Cicadas and cicada products are in use for medical purpose in many countries across the Indian ocean. Stories about this animal were gathered and written by students. They are all part of a pedagogical project, funded by the National University of Singapore and the Université de Paris. The Bestiary site is a work-in-progress and a participatory educational tool, representing animals whose products or body parts are used to promote health and healing.
A story by Lim Joe Ann
The cicada belongs to the insect kingdom and it is very commonly found in most regions in the world. It is a unique creature with many connotations and meanings. In Chinese culture, cicadas symbolize a range of meanings from immortality, rebirth, change to protection against bad luck. Chinese myths, superstitions, and even common proverbs are inherited from this rich symbolic currency. Each meaning associated with the cicada is an opening to understand and learn more about Chinese culture.
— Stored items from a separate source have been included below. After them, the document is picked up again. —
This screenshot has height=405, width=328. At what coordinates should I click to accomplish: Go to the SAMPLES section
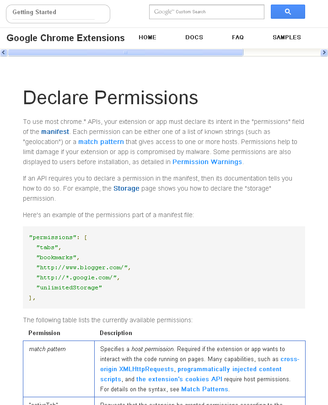pos(287,37)
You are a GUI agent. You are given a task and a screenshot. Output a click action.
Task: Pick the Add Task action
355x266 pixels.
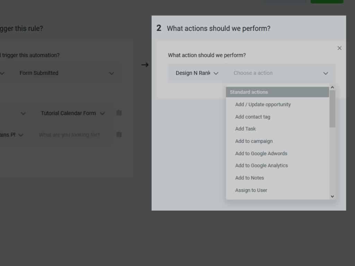(x=245, y=129)
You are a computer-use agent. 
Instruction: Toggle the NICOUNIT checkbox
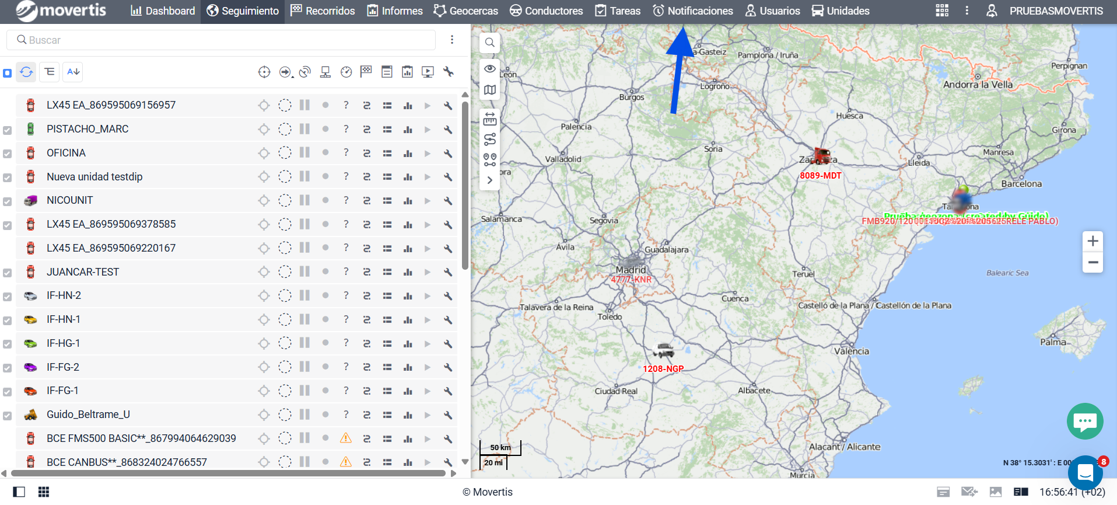[7, 201]
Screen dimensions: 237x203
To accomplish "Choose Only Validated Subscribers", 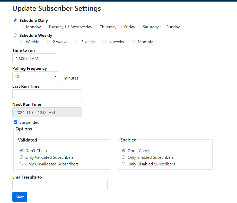I will (21, 157).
The cicada’s form and shape are used in the construction of cicada-shaped jade emblems. In the ancient dynasties of China, these emblems were either ingested as food or given to the dead for the purpose of protecting them against evil influences. It is believed that the cicada is able to protect the host against evil impact due to its large eyes that provide a warning about possible predators. Therefore it was associated as a protection against backstabbers and politicking.
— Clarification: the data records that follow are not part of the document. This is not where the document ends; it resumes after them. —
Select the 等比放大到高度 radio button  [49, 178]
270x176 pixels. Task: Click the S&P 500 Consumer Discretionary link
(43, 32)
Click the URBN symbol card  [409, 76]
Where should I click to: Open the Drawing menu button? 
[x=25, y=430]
The cicada is also well known in Chinese culture for its association with immortality and rebirth. Firstly, it can live up to 20 years which makes it one of the insects with the longest life spans; secondly, cicadas bury themselves inside soil during winter and emerge during summer; thirdly, the cicada undergoes periodic moulting of its shell, leaving the physical shell behind, just as a person would leave the mortal shell behind at the time of death. For all these reasons it was believed that having a symbol of a cicada nearby would enable a person to live a long life. Besides signifying immortality, the cicada also represents rebirth and resurrection.
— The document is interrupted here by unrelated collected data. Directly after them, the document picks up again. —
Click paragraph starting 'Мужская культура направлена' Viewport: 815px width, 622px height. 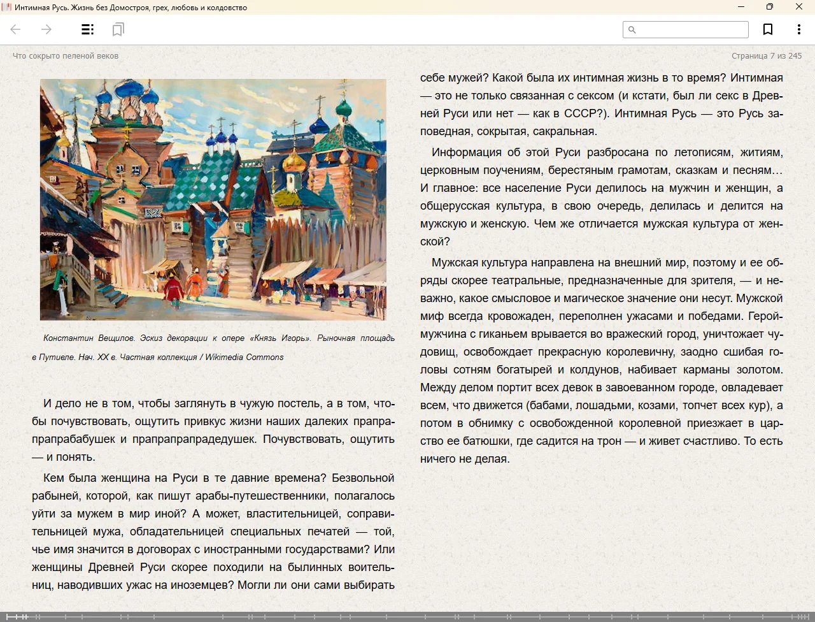[x=601, y=360]
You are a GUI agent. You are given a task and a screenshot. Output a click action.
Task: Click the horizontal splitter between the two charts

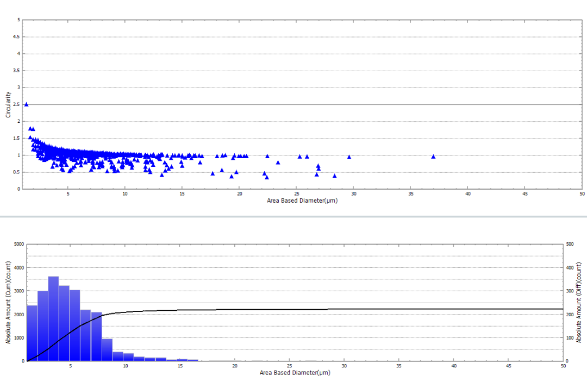point(294,216)
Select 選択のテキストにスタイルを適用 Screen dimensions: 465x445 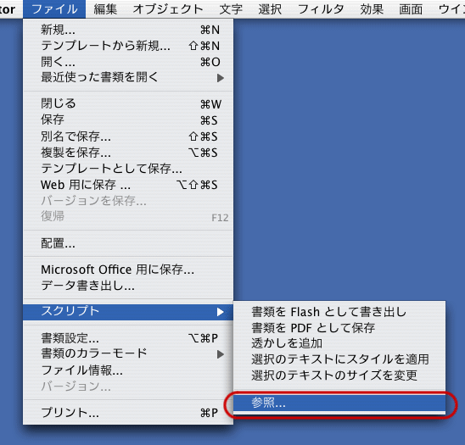pos(339,359)
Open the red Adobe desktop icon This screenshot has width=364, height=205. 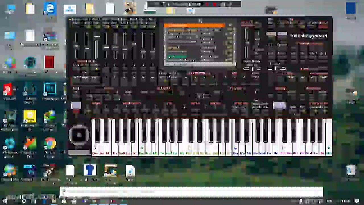click(x=49, y=62)
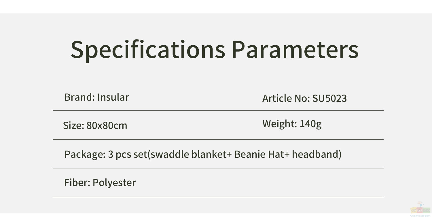Click the 'Article No: SU5023' entry
The width and height of the screenshot is (432, 218).
click(304, 98)
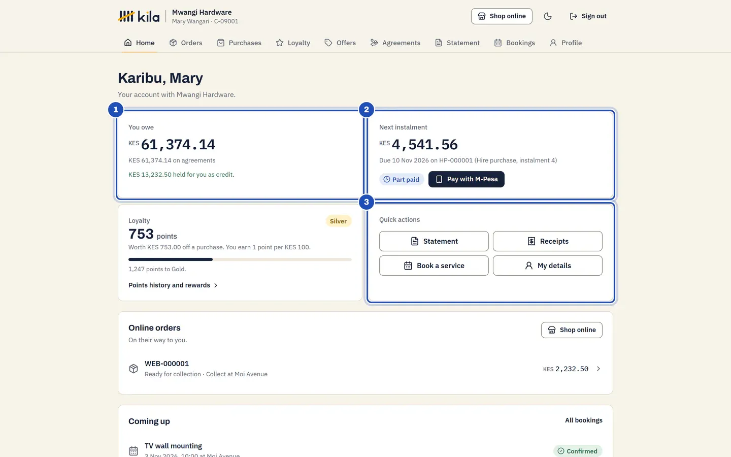Go to Agreements handshake icon
This screenshot has width=731, height=457.
(x=374, y=43)
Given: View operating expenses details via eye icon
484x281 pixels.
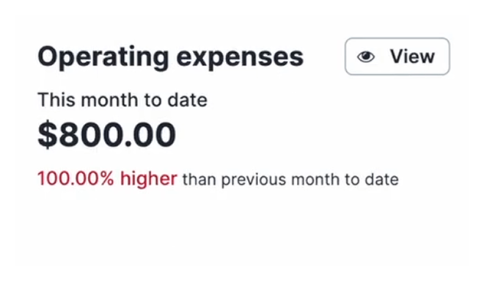Looking at the screenshot, I should coord(366,56).
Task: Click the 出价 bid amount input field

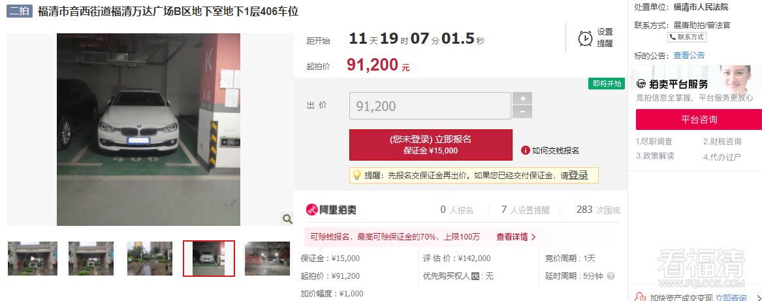Action: coord(430,106)
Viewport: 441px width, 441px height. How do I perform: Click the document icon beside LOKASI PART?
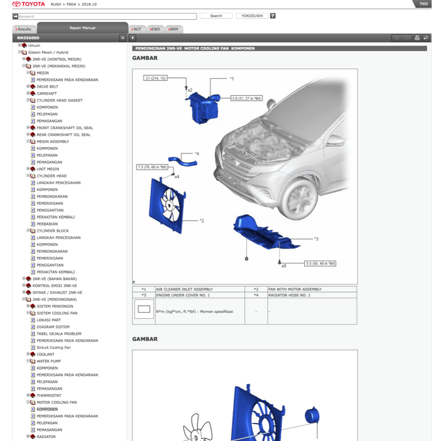pyautogui.click(x=33, y=320)
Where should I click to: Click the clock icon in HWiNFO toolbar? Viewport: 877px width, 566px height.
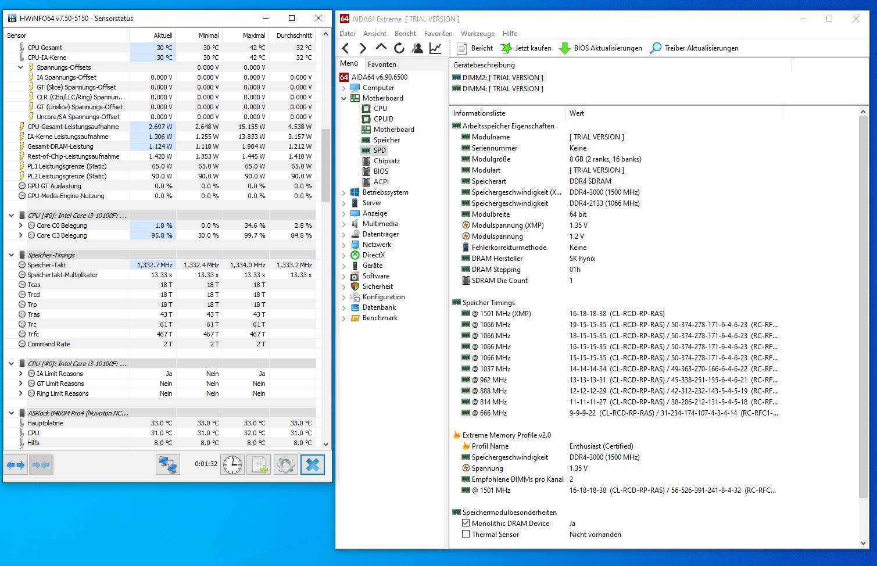click(232, 464)
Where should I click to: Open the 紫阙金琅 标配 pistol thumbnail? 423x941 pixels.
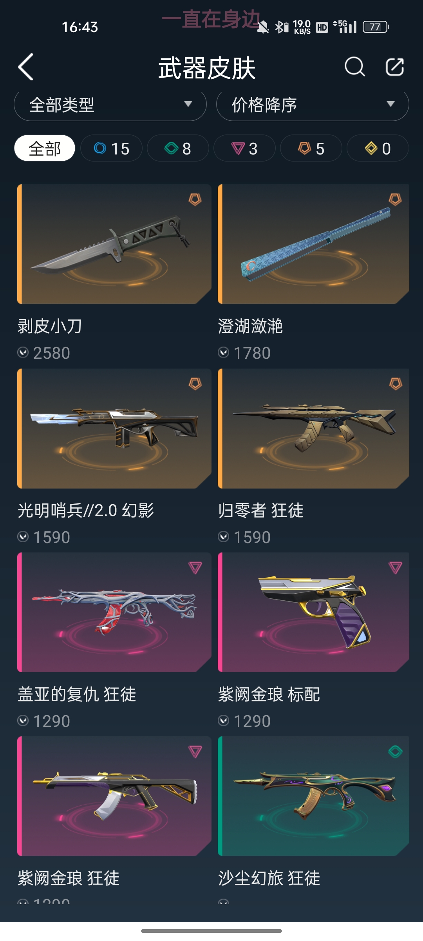(313, 612)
Value in Asian medicine Cicadas may be common insects but their relevance to Chinese society extends beyond symbolism, as they are used to treat ailments as well. Cicadas are used in traditional Chinese medicine (TCM), where their empty shell, after periodic moulting, is ground into a powder and used in various medicines to alleviate fever, seizures, skin rashes, eye disorders, and in the modern age, SARS. The shell is also prepared into a broth or as tea to be consumed orally. The use of cicadas in TCM is prevalent in ancient and modern times.
The cicada symbolism for immortality may be attributed to its nature of periodical moulting throughout its life cycle. Cicadas shed their outer layer once every seven years, although some species may take longer. The moulting normally takes place during summer, when the exoskeleton is cast-off. It is then gathered to be dried for medicinal use. This outer layer of the cicada can be found discarded on tree trunks, and the dried shell has a distinct yellowish-brown and semi-transparent appearance. The cicada’s shell is made up of proteins, amino acids and organic acids, predominantly chitin. Its properties enable its usage as a versatile ingredient in both ancient and modern Chinese medicines.
In China, the cicada’s shell is used as a common herb to relieve external symptoms and purge ‘heat’ from the body. It is also commonly used in the early stages of ‘warm illnesses’ like cough and fever, as well as in the early stages of measles. During spring and summer, the cicada’s shell is also used to support sinuses and alleviate respiratory symptoms caused by dust, pollen, mold, and changes in weather. The cicada’s shell has anticonvulsant, sedative, and antipyretic properties, particularly useful for the head and legs. The protein in cicada shell is used to make cicada slough, which when consumed in Chinese medicine preparations, contributes a small nutritional component to what is otherwise an entirely inert polysaccharide. The shell is also combined with other forms of medicinal ingredients such as mint or uncaria to strengthen their effects or add new effects.
A famous and ancient formula to relieve fevers and soothe sore throats known as the Chinese recipe “Qing Jie Tang” uses nine grams of decocted cicada, 12 grams of Mint, 18 grams of Gypsum, and 4.5 grams of Licorice Root. This formula relieves fever-induced headaches and muscle aches. In modern times, the ingredient is also used as a treatment for vocal polyps. According to Hou Jinglun’s book Traditional Chinese Treatment for Otolaryngologic Diseases, 4.5 grams of cicada slough in a decoction is used with 107 grams of other ingredients, including hoelen, alisma, coix, scrophularia, sterculia, ginseng, and licorice. Other formulas for curing different skin diseases can be found in modern guides to traditional Chinese medicine practice.